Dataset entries
*****

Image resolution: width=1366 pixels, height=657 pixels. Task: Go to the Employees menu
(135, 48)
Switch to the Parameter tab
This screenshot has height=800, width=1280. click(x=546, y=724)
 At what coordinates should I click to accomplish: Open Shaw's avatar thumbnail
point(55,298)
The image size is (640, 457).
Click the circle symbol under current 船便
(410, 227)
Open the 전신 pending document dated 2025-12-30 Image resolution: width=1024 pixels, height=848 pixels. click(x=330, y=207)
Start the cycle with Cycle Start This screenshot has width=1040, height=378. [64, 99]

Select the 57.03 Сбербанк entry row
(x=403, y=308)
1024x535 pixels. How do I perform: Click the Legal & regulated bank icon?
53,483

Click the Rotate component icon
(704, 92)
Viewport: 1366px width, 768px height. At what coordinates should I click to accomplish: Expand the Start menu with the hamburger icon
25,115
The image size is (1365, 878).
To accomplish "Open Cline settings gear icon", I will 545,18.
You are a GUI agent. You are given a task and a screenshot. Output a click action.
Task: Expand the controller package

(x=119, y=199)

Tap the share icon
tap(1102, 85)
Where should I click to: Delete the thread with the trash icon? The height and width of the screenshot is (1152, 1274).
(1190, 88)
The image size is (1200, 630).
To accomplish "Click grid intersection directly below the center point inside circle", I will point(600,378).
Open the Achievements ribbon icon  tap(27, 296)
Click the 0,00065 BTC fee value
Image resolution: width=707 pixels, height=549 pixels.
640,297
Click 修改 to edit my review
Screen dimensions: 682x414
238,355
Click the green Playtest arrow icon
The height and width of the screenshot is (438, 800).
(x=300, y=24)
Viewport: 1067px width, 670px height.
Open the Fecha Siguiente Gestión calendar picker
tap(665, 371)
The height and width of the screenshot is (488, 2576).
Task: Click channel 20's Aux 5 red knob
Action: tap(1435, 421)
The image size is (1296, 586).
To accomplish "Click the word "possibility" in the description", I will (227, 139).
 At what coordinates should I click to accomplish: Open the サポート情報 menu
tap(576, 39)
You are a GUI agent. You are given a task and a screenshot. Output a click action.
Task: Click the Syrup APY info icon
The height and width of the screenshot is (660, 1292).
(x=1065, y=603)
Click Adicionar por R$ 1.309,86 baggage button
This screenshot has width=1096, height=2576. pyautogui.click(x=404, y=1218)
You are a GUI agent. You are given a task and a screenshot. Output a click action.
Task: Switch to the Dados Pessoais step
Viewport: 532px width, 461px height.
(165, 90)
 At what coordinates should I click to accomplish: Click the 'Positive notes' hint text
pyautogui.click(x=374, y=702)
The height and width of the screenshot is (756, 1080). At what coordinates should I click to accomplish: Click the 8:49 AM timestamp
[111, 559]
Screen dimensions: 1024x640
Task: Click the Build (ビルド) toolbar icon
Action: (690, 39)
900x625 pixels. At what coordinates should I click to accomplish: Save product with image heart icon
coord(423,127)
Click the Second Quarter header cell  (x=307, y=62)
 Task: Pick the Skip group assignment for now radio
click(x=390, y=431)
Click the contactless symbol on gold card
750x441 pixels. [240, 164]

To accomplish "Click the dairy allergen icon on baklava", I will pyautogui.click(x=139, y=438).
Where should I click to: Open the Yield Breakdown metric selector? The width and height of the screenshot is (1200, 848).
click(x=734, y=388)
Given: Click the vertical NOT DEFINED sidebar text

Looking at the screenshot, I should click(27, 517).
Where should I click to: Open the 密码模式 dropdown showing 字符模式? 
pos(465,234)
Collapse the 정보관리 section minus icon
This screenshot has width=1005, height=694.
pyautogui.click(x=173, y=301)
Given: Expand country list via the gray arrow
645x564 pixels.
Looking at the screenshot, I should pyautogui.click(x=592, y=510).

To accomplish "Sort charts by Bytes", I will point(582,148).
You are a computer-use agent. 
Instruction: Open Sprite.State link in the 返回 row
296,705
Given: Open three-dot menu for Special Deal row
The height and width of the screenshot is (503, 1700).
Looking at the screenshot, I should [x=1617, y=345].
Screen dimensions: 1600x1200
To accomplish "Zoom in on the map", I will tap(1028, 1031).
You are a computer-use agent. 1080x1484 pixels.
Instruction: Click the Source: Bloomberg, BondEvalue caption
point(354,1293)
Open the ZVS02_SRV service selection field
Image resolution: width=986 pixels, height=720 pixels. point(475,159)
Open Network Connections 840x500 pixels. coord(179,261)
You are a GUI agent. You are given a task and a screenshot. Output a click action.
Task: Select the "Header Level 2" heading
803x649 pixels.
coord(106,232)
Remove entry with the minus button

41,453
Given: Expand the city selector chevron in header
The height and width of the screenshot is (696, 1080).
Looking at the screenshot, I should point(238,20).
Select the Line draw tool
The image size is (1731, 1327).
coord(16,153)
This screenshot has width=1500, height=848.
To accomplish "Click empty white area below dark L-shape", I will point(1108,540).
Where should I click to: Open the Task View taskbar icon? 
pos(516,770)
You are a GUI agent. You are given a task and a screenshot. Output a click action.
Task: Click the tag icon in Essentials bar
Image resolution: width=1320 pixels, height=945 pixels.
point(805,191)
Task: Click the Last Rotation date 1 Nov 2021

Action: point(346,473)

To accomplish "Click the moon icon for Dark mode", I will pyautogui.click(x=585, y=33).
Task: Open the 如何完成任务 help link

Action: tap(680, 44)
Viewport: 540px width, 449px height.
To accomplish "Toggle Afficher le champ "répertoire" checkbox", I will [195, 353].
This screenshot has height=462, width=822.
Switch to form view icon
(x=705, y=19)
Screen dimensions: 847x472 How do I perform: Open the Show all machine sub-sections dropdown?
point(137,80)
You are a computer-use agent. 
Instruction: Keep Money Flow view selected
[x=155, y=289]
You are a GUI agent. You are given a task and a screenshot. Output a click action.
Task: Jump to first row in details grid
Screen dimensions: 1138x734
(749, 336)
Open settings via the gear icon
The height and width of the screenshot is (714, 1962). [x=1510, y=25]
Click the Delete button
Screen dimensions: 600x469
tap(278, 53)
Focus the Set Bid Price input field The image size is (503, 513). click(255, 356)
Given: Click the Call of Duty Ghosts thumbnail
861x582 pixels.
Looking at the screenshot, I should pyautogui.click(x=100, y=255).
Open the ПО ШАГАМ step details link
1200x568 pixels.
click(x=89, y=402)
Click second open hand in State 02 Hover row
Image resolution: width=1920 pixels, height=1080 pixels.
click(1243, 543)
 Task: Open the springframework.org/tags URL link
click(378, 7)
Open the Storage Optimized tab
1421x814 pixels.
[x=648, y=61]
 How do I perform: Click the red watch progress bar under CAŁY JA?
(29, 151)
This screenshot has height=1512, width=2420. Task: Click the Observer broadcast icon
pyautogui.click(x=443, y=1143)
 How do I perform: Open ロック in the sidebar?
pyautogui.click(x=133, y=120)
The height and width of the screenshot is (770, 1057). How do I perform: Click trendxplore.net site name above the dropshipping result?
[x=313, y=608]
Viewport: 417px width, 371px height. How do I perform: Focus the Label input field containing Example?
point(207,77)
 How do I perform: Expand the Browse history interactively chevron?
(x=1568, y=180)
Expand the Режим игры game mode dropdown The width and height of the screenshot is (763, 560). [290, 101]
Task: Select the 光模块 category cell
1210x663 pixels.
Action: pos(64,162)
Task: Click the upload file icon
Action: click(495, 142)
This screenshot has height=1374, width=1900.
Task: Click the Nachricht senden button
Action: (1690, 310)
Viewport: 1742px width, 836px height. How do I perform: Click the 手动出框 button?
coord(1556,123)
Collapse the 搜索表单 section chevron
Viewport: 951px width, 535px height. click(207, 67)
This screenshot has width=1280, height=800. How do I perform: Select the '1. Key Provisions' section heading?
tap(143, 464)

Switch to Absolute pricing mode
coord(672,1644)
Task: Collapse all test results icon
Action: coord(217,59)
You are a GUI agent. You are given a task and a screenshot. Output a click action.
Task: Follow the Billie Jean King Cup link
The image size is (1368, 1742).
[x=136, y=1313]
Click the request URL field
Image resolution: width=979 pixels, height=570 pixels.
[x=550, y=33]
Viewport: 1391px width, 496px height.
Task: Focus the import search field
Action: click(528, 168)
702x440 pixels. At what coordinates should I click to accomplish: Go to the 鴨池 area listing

*****

Work instructions: Report the number of lines in the entries that hold the word "below". Nothing else is wanted.

Answer to the problem: 2